The Cultural Landscape Foundation calls for preservation of Angela Danadjieva’s Polk Park following a vote for its demolition

Campaigning in Charlotte

The Cultural Landscape Foundation calls for preservation of Angela Danadjieva’s Polk Park following a vote for its demolition

Thomas Polk Park (Larry Syverson/Courtesy The Cultural Landscape Foundation)

Earlier this month the Charlotte City Council voted to demolish Polk Park, an urban respite in Charlotte, North Carolina, designed by Angela Danadjieva in 1991. The Cultural Landscape Foundation (TCLF) has added the park to its Landslide list, a collection of threatened landscapes.

Thomas Polk Park is situated within Independence Square in uptown Charlotte. The site has a long history: Independence Square is named for the Mecklenburg Resolves, a set of resolutions produced here in 1775 that set the groundwork for the Declaration of Independence. Thomas Polk Park gets its name from Thomas Polk, who lived at that location. It also marks the intersection of an indigenous peoples’ crossroads and two historic trade routes.

Danadjieva & Koenig Associates, the firm run by Danadjieva and her husband Thomas Koenig, was commissioned in October 1986 to design Polk Park. Danadjieva grew up in Bulgaria; she holds a degree in architecture and worked for a time as a movie set designer. Prior to establishing Danadjieva & Koenig Associates, she worked for Lawrence Halprin at Lawrence Halprin & Associates for nearly a decade on projects like the Ira Keller Fountain Park in Portland, Oregon, and Freeway Park in Seattle. The James River Park System in Richmond, Virginia, and White River State Park in Indianapolis are highlights from the work of Danadjieva & Koenig Associates.

Polk Park, about 15,000 square feet in area, includes 30-foot-tall manmade waterfall and a reflecting pool. Water pours down the cliff- and rock-like construction made from Piedmont red granite. The reddish, brown shade of the waterfall structure and the plantings and greenery interspersed throughout the site camouflage with the nearby tree-lined streetscape and brick pavers.

In its present state the park is a far cry from the place of reprieve it was originally designed to be. Its water features no longer operate, and it suffers from poor lighting, rodents, and a lack of gathering places. As detailed by TCLF in a press release, these issues are all “due to poor or diminished maintenance and poor programming by the city.”

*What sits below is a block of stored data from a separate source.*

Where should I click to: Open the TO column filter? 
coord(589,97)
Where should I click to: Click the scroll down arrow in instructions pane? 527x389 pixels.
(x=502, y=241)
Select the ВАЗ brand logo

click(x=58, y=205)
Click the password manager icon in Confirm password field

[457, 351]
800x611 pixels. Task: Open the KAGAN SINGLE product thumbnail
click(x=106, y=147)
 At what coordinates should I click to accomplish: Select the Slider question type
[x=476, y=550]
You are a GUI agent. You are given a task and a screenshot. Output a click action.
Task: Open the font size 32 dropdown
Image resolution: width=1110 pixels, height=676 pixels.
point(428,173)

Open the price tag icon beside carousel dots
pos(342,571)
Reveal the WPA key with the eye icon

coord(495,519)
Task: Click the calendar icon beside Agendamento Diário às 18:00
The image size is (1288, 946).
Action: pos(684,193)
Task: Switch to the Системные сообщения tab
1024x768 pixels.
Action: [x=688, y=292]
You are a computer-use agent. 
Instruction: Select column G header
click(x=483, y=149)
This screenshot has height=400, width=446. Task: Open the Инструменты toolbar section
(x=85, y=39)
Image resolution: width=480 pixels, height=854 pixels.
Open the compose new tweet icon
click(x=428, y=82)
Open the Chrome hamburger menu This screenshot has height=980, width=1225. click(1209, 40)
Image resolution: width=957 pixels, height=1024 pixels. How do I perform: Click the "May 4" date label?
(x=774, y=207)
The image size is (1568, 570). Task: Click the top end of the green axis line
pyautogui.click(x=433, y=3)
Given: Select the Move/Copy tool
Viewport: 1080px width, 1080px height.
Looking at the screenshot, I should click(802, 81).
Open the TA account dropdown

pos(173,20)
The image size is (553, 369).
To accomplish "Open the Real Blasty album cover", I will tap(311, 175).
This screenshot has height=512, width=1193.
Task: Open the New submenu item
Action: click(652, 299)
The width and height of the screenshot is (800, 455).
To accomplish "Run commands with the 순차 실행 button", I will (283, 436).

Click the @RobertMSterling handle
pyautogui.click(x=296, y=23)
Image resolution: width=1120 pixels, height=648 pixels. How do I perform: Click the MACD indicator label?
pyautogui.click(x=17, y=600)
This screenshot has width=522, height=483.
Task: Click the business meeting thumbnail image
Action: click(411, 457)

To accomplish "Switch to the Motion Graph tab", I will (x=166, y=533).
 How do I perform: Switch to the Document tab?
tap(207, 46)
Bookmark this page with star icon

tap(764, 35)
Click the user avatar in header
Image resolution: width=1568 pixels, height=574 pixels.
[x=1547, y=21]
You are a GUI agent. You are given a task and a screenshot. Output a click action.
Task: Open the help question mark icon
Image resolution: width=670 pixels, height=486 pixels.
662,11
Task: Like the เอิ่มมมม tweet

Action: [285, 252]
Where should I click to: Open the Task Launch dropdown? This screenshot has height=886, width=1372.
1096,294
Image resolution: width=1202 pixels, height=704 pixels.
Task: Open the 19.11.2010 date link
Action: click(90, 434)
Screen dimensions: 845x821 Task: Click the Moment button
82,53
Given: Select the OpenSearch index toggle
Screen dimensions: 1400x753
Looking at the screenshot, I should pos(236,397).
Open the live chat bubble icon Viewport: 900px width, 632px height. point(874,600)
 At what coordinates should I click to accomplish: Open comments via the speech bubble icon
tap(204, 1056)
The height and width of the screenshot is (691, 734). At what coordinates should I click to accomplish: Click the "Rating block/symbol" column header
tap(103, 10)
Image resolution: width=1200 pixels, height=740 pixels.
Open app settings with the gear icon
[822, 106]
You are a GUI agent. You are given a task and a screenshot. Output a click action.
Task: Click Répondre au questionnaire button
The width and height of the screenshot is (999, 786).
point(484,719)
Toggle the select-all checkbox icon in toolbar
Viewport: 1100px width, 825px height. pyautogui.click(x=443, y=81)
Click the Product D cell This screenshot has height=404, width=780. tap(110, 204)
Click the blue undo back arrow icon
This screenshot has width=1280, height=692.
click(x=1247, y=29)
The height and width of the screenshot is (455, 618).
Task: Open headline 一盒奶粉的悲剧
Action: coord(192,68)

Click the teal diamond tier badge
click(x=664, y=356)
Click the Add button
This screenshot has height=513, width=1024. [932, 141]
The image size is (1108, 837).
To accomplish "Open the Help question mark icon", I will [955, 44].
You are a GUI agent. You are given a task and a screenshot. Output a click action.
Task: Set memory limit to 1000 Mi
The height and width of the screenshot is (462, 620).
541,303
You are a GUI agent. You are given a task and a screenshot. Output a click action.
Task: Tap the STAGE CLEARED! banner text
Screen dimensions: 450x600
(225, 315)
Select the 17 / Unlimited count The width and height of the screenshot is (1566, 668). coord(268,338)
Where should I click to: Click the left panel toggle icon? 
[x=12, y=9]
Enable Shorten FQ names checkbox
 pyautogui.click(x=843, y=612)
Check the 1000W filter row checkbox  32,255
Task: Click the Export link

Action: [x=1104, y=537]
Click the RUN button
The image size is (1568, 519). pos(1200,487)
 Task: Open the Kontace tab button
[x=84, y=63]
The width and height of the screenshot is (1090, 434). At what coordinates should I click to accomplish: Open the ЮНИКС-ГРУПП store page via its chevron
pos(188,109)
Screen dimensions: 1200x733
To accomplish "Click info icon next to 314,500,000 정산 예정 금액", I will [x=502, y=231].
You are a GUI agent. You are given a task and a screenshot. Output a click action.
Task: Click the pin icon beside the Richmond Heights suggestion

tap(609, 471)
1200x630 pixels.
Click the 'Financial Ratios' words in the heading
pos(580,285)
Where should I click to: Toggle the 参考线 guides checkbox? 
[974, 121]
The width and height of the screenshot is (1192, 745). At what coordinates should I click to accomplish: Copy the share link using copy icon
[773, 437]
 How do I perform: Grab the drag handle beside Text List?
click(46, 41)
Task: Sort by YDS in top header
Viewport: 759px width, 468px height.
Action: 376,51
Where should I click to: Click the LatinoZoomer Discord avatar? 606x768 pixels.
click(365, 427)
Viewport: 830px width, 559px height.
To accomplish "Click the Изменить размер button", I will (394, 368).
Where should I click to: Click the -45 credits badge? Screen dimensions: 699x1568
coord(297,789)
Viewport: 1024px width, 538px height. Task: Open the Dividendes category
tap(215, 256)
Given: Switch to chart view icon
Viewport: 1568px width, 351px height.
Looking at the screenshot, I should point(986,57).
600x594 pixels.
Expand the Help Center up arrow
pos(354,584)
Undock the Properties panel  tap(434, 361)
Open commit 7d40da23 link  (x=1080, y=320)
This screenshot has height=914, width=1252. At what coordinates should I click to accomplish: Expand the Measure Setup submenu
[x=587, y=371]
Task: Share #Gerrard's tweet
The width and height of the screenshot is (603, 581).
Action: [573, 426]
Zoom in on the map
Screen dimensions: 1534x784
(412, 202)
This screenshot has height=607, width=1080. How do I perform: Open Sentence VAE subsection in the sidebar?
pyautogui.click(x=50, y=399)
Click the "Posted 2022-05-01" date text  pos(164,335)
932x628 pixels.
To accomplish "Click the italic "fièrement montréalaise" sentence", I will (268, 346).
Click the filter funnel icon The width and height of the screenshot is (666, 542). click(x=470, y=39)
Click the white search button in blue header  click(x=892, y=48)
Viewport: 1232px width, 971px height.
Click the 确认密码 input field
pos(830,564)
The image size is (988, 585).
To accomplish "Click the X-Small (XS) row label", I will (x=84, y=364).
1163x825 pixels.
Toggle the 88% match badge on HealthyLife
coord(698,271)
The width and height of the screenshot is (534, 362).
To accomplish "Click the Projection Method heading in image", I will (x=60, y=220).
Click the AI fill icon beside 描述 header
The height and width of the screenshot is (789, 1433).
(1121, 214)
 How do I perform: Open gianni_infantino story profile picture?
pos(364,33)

Thomas Polk Park waterfall
(Larry Syverson/Courtesy The Cultural Landscape Foundation)

At the recent City Council meeting, at which the council members voted for the park’s demolition, the park’s lack of maintenance and subsequent need for demolition was echoed by Mayor Pro Tem Braxton Winston.

“The Council’s rationale makes no sense. It’s the equivalent of starving a patient of needed medical care, and then blaming the patient for getting sicker,” said TCLF’s President and CEO Charles A. Birnbaum in a statement. “To make matters worse, the city, whose management negligence resulted in the park’s current condition, would be responsible for maintaining the new park.”

In addition to being razed, the vote also authorized the replacement of Polk Park with a new one that would be named after Bank of America executive Hugh McColl. (Bank of America is headquartered in the city, and its main offices are just around the corner from Polk Park.)

TCLF has also called for Polk Park to be listed on the National Register of Historic Places.

TCLF added the park to its Landslide list of at-risk landscapes across the country in 2020, when it focused on landscapes designed by or associated with women. Last year, the listing was organized to coincide with the 200th anniversary of Frederick Law Olmsted, Sr.’s birth, so the organization highlighted imperiled sites designed by the landscape architect and his successors.